YOUR ASSIGNMENT » Every line of the records below that has the word "Events" should be copied.

INPUT FOR THIS TASK »
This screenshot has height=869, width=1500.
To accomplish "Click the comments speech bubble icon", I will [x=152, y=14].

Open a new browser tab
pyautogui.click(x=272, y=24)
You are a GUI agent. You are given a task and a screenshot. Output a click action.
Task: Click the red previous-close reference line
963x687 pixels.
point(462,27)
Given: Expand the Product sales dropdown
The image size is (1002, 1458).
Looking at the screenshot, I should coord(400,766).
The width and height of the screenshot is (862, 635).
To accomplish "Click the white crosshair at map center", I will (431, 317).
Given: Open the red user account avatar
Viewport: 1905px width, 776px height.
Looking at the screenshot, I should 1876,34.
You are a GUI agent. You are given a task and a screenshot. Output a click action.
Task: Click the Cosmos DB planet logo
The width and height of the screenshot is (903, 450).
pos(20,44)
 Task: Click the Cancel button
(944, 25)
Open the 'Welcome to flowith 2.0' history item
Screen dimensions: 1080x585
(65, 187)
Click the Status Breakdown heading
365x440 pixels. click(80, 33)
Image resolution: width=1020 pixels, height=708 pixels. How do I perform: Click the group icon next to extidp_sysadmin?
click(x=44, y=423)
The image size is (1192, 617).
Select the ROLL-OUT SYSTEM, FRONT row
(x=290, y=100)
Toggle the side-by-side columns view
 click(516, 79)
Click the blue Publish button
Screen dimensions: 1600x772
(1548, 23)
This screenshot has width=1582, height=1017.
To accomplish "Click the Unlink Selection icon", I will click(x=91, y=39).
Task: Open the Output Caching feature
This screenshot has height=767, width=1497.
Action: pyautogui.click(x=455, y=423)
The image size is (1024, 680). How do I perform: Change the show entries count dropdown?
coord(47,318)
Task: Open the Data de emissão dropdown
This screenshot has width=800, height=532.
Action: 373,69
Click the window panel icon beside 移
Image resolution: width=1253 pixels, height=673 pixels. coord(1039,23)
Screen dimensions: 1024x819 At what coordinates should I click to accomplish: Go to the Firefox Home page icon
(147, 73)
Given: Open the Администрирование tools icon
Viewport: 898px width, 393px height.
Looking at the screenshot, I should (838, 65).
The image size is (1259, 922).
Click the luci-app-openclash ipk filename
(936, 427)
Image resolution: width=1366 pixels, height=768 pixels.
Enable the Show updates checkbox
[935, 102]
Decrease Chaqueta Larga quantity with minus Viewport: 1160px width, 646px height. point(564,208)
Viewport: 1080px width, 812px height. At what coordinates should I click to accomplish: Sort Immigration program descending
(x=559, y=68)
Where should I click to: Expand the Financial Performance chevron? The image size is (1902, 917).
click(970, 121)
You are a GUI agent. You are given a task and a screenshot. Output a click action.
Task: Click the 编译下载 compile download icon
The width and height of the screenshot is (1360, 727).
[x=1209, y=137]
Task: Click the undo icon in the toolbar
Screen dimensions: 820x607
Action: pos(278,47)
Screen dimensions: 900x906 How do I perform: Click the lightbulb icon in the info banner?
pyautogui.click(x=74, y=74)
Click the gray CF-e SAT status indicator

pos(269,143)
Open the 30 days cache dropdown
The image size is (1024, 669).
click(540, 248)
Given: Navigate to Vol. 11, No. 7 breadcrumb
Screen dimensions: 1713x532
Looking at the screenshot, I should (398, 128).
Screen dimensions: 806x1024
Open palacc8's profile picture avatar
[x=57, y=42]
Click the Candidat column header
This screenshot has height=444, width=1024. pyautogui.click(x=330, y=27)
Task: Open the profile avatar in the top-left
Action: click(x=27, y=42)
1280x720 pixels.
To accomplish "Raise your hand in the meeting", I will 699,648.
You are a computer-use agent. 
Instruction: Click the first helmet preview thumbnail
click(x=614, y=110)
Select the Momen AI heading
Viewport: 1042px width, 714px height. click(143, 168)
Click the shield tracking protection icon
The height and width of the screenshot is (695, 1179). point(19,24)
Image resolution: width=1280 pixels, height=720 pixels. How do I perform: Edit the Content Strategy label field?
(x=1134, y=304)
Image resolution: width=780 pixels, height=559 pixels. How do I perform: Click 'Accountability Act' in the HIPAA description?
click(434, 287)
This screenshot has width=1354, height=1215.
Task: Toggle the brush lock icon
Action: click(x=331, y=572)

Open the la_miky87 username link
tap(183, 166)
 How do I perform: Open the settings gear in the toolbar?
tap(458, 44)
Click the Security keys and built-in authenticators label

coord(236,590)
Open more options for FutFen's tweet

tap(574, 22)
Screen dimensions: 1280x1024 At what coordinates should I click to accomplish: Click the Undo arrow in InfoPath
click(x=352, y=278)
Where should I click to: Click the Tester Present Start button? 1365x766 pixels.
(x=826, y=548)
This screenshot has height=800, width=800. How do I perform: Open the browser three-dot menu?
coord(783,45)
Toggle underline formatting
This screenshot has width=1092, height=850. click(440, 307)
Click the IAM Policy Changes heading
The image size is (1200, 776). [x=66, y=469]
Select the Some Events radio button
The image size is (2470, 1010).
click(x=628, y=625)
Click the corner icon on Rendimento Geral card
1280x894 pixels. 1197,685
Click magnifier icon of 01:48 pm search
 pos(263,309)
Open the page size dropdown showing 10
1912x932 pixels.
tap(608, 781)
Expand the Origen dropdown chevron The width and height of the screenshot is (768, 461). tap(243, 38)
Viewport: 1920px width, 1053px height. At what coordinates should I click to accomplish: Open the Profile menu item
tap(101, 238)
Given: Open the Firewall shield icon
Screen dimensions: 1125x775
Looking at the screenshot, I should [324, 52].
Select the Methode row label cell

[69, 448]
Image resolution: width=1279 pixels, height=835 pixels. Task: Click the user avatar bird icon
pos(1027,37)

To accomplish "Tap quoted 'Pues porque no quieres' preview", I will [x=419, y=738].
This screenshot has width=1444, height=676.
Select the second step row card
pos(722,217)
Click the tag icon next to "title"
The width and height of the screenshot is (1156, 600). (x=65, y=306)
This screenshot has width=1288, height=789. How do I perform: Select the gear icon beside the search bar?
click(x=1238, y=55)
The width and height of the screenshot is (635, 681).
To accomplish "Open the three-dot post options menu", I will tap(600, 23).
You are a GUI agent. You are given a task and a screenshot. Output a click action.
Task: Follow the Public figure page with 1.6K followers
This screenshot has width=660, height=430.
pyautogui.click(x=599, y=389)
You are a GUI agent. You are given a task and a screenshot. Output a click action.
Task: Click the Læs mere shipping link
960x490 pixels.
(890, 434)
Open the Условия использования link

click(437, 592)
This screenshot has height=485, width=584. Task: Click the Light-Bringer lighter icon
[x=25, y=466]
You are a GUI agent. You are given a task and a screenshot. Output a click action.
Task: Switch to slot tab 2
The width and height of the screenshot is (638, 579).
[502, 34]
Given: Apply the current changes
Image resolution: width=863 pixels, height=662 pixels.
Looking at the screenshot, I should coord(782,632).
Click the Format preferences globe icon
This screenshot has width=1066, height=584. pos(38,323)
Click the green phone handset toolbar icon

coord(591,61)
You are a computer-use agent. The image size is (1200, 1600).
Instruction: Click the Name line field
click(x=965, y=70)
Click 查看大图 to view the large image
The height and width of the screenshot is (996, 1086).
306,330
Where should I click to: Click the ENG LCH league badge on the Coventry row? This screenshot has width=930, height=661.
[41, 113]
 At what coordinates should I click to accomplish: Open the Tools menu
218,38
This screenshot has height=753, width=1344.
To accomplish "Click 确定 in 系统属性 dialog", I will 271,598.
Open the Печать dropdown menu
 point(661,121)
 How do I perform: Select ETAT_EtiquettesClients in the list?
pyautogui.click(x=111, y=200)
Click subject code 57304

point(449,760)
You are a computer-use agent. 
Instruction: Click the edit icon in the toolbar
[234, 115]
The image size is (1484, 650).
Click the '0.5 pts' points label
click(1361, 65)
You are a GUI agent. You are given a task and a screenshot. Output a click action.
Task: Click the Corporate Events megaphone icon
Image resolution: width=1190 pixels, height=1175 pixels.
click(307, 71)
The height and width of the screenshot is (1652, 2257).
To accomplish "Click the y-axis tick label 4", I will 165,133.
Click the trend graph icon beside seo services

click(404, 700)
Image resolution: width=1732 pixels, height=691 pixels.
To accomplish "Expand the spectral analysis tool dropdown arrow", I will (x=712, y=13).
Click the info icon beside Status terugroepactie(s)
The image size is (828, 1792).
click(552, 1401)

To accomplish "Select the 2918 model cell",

EXERCISE RESULT »
Select the Some Events radio button
Task: Click the Corporate Events megaphone icon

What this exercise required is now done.